* _YOUR TASK_
From the line containing "This screenshot has width=519, height=272." through the last line of the records below, each line is to be repeated exactly; pictures are to be omitted.

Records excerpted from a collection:
*-*-*

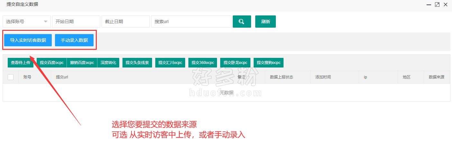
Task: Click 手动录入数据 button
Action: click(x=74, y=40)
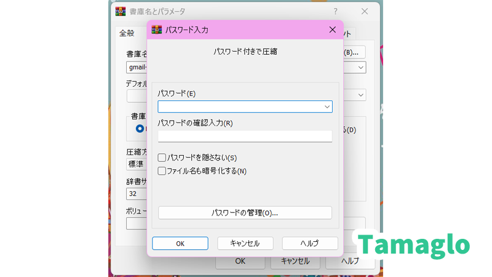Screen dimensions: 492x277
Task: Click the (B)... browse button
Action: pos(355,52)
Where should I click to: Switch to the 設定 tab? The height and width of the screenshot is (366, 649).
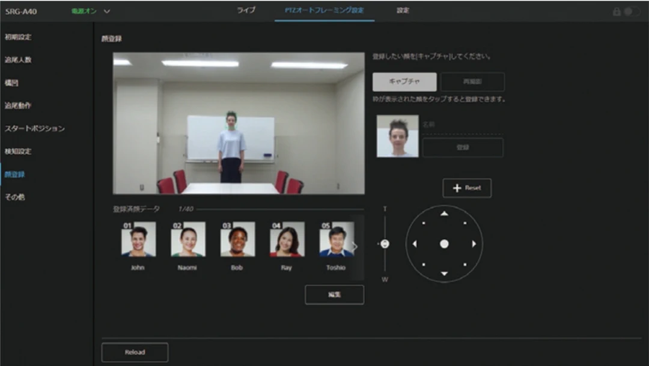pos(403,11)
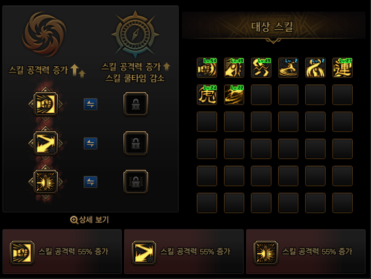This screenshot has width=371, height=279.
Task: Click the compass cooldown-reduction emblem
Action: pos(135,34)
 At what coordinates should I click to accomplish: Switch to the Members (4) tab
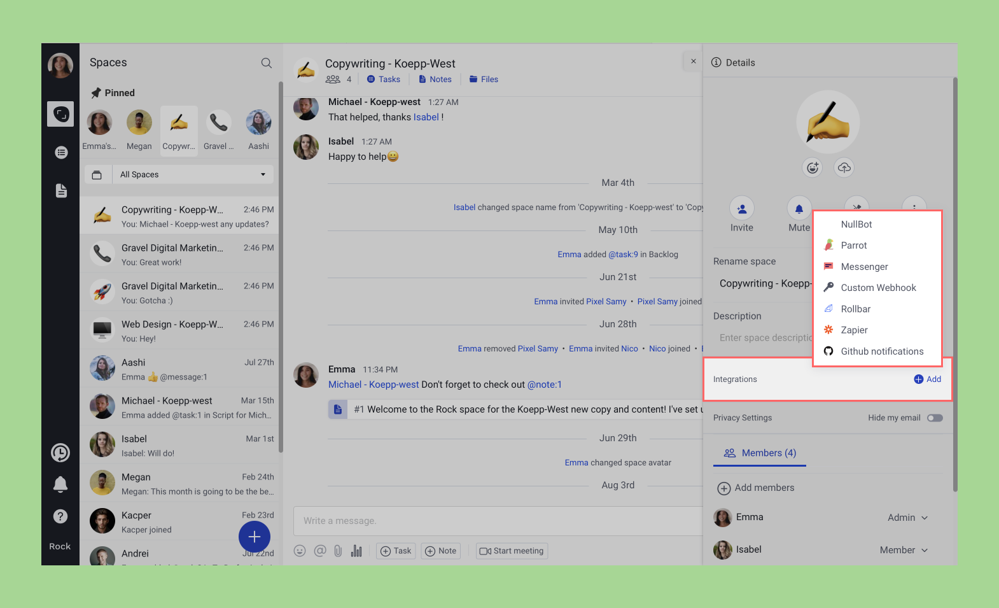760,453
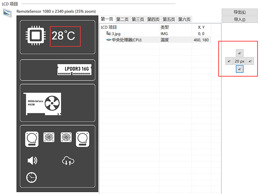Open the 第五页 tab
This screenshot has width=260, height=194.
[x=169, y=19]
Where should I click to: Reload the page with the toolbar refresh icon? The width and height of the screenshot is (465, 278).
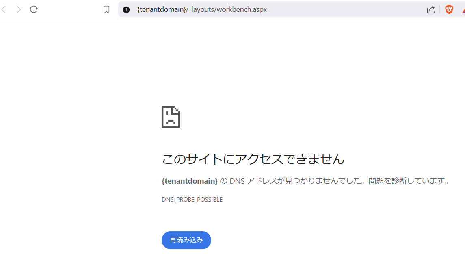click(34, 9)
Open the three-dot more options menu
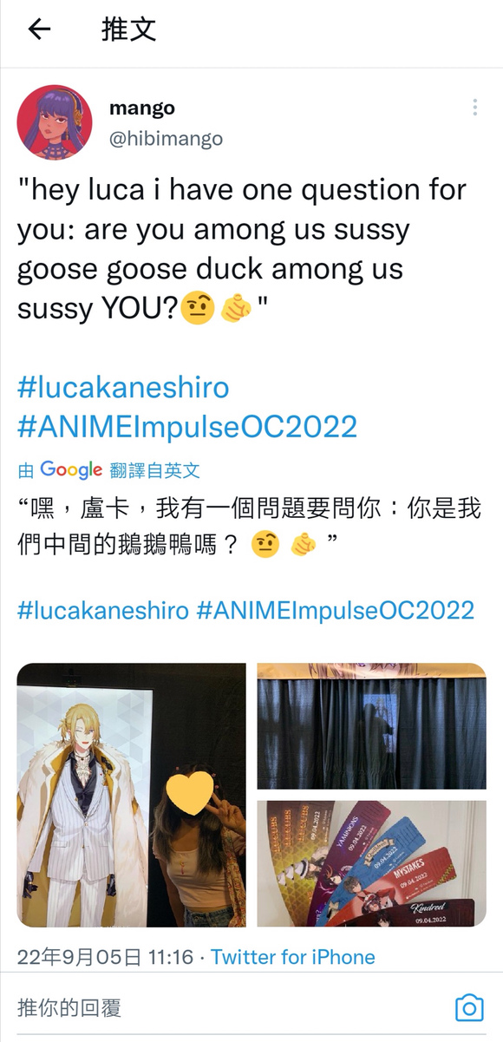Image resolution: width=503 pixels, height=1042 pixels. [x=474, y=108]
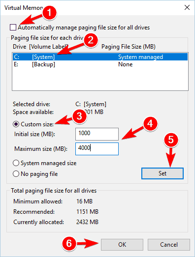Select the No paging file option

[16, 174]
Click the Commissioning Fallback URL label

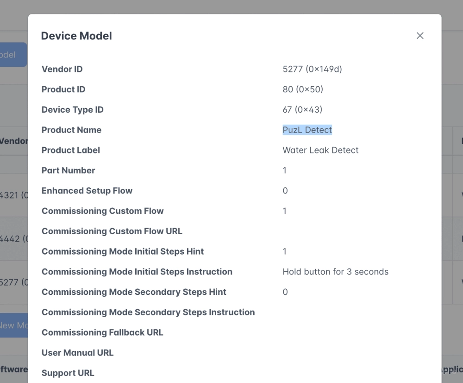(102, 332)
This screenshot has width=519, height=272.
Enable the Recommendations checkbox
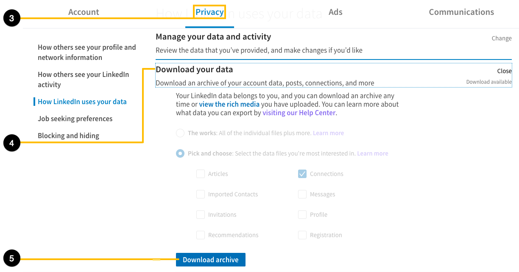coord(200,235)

*-*-*

* _EXERCISE OUTPUT_
This screenshot has width=519, height=272.
Enable the Recommendations checkbox
coord(200,235)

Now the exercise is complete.